Geer hed, you need to go for a ride along with someone who has a backblade and really see how productive they are. Down pressure is a good thing not a bad thing, remember you have four wheel not only two wheel drive. And when you get to the end of the driveway you lift the back blade up and with your front blade push the snow into a pile at the end of the driveway and drive away, I have even pushed the snow into a pile with my backblade going in reverse if there's not too much snow.


----------



## Antlerart06

geer hed;1601212 said:


> Well I've looked at these several years ago, and although they do seem like a neet idea, I don't see that they are as usefull as they seem. They only way it could be truely efective is if it were set up that you would push in reverse, but they are not set up that way. I have watched several video's on them, both from dealers and users, and they look like they would be more trouble than thier worth.
> On the manufacturers web site video's they say it will save you time by not having to turn around as many times to clean up the snow, however they show the truck dragging the snow out into the roadway, then lifting the plow. OK, now what. you still have to stop, turn around, back up, and then clean up the pile of snow you just pulled out into the road. Not to mention that they brag about the downpressure that the plow applies. Now lets see, when you apply down pressure it lifts weight off the wheels, and unless there is a way to defy physics, we all know what will happen without weight on your wheels.
> I'm not totaly against them, but I think a better application would be to turn the blade around, make it angle and use it in a parking lot, this way you can plow in both dirrections.
> Now calm down, I know someone is going to say I'm totaly nuts for that, and trust me I've seen guys who had enough trouble going forward let alone backwards, But you asked and I'm just giving my opinion.
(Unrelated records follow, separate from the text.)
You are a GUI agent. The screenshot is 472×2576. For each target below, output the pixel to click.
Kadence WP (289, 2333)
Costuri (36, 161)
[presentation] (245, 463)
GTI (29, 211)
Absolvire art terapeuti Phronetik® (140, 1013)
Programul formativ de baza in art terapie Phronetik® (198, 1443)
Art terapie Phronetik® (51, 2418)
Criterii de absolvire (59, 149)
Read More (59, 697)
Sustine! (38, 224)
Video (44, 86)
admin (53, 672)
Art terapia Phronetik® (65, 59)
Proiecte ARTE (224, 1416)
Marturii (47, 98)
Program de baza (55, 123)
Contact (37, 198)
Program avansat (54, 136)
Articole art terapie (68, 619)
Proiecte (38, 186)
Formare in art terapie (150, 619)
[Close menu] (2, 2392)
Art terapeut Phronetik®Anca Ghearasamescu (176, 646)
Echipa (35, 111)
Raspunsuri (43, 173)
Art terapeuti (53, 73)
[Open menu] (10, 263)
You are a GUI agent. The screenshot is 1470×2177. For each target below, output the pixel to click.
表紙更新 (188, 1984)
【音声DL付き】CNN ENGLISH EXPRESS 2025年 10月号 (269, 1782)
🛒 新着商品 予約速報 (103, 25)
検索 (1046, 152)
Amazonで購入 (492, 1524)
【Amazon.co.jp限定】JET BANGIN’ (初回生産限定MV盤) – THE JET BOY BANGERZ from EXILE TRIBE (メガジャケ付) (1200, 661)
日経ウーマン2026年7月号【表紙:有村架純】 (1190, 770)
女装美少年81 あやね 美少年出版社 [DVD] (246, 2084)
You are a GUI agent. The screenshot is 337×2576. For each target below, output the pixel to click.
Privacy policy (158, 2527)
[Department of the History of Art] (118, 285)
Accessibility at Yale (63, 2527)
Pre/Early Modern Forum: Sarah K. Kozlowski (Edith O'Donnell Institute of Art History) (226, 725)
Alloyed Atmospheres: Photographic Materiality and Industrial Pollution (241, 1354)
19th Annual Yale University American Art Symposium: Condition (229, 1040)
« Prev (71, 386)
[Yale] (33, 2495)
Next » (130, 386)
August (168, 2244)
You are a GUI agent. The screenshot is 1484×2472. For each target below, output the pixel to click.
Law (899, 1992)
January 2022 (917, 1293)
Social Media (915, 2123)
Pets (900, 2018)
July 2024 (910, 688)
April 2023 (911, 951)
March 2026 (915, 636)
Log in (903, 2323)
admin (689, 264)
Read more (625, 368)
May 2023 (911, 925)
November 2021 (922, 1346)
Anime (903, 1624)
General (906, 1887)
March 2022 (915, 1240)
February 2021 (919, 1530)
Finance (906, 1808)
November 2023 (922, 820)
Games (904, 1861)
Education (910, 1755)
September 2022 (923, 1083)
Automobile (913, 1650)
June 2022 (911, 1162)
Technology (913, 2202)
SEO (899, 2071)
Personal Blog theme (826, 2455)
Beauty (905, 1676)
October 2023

Guys around here Use the rear plow at same time with the front in big lots double scape.

I am still looking at them. For driveways and mostly on busy streets when you cant back in the street to plow drive to the lot area. Thats where it will help save time dont have wait on traffic.
And for busy docks My tractor is never around all time. So I think it would pay off 
I like find a used one at half price to try first. Then buy new if I like first one for rest of the trucks
There only one I like it has steel cutting edge and the plow trips vs the rubber edge plows I dont think they clean well from watch the videos


----------



## WIPensFan

geer hed;1601212 said:


> Well I've looked at these several years ago, and although they do seem like a neet idea, I don't see that they are as usefull as they seem. They only way it could be truely efective is if it were set up that you would push in reverse, but they are not set up that way. I have watched several video's on them, both from dealers and users, and they look like they would be more trouble than thier worth.
> On the manufacturers web site video's they say it will save you time by not having to turn around as many times to clean up the snow, however they show the truck dragging the snow out into the roadway, then lifting the plow. OK, now what. you still have to stop, turn around, back up, and then clean up the pile of snow you just pulled out into the road. Not to mention that they brag about the downpressure that the plow applies. Now lets see, when you apply down pressure it lifts weight off the wheels, and unless there is a way to defy physics, we all know what will happen without weight on your wheels.
> I'm not totaly against them, but I think a better application would be to turn the blade around, make it angle and use it in a parking lot, this way you can plow in both dirrections.
> Now calm down, I know someone is going to say I'm totaly nuts for that, and trust me I've seen guys who had enough trouble going forward let alone backwards, But you asked and I'm just giving my opinion.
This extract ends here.